» **PROBLEM DETAILS**
Count the lines of the material below that contain the string "Task", and reply with that number alone.

» **ENTRIES PROVIDED**
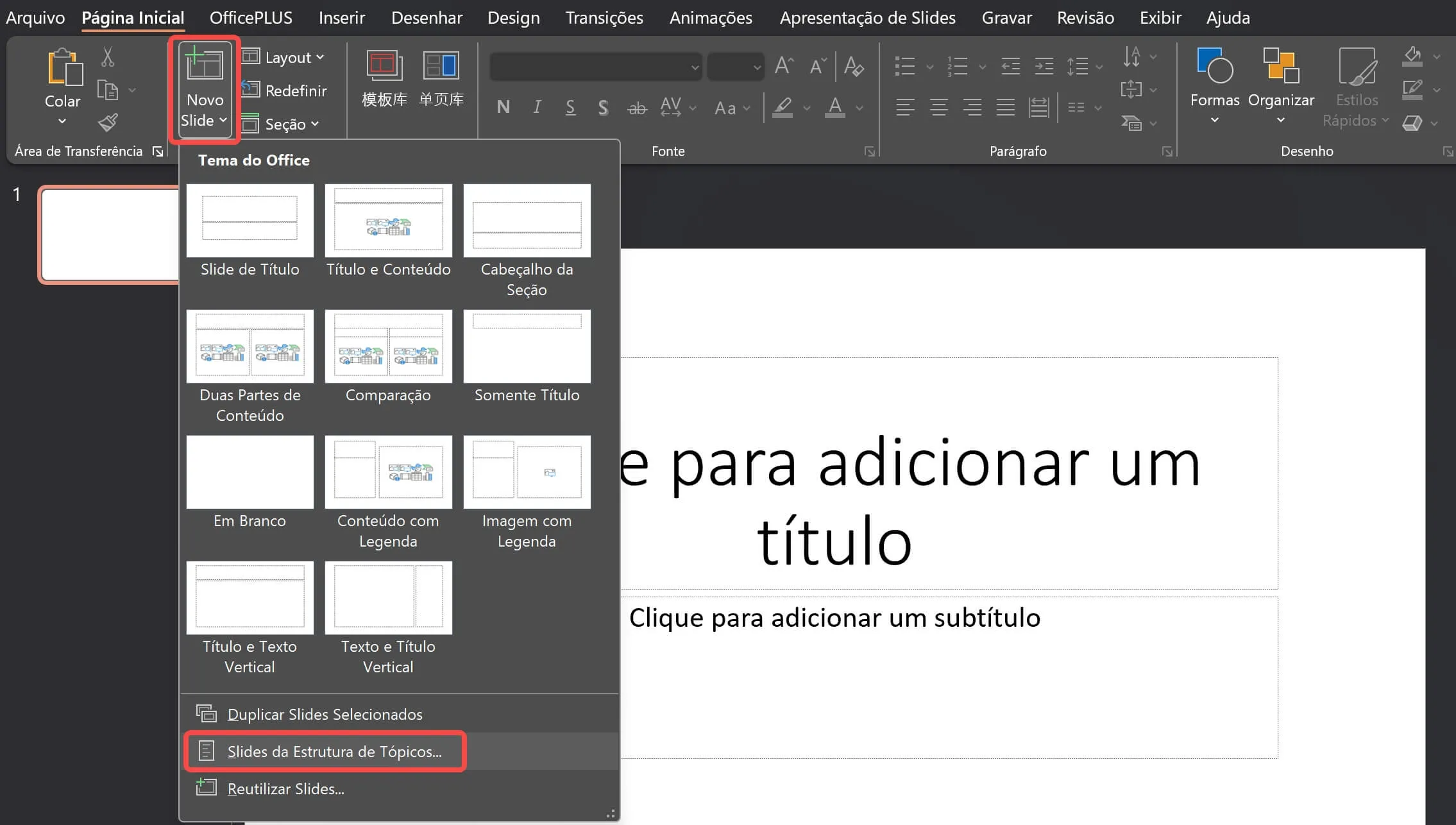Viewport: 1456px width, 825px height.
Task: Click the text highlight color swatch
Action: 782,107
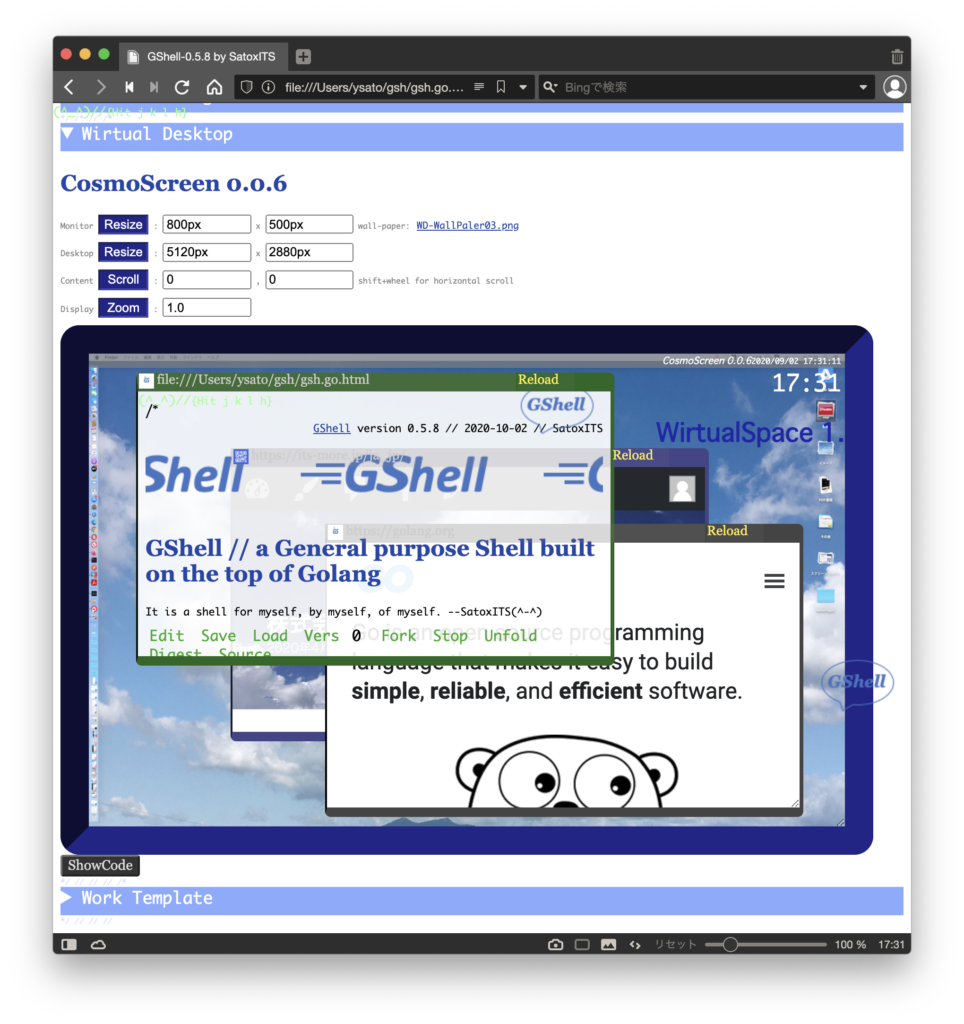
Task: Bookmark this page using the bookmark icon
Action: (501, 87)
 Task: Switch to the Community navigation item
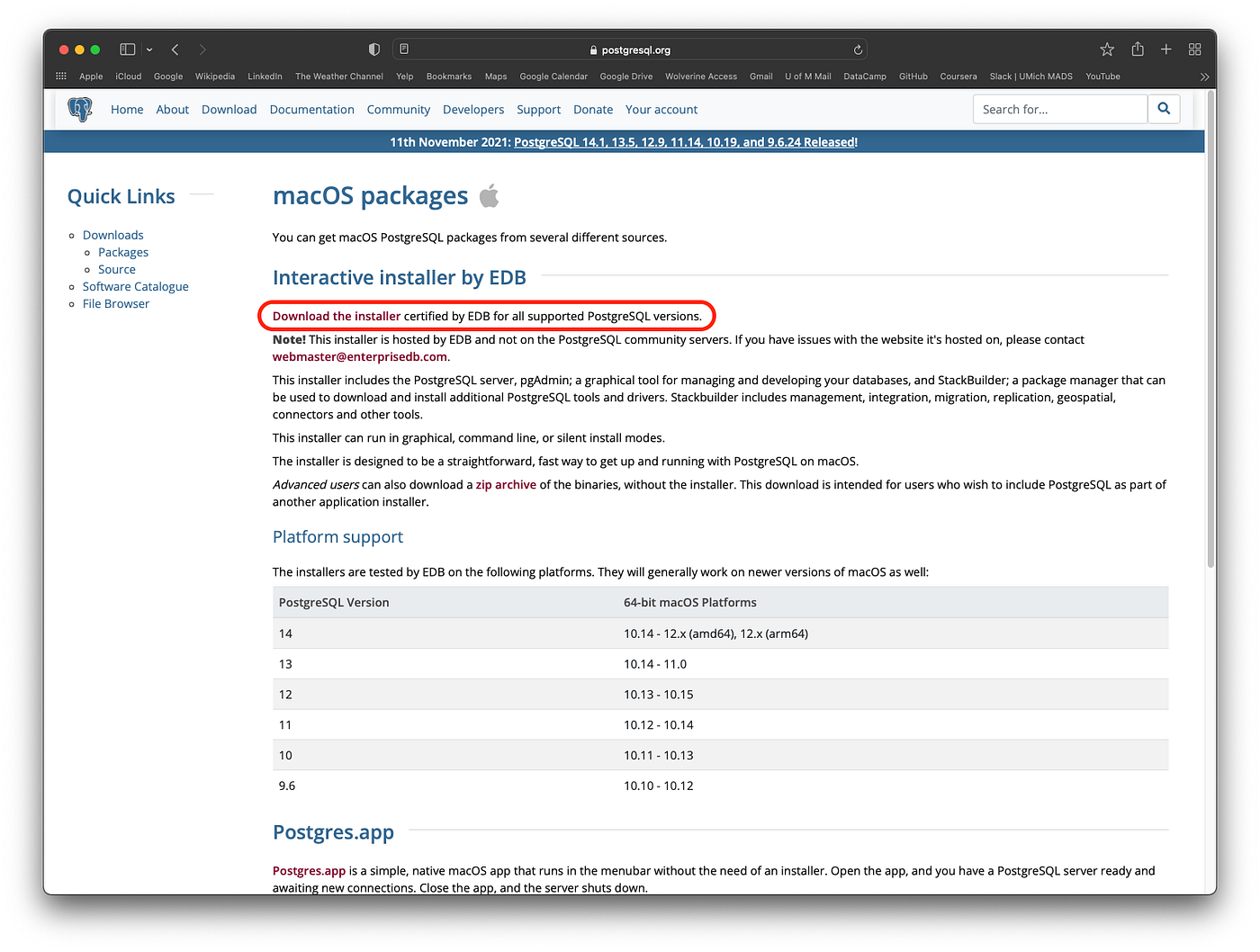[x=398, y=109]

» **RESPONSE TO THE EXERCISE**
3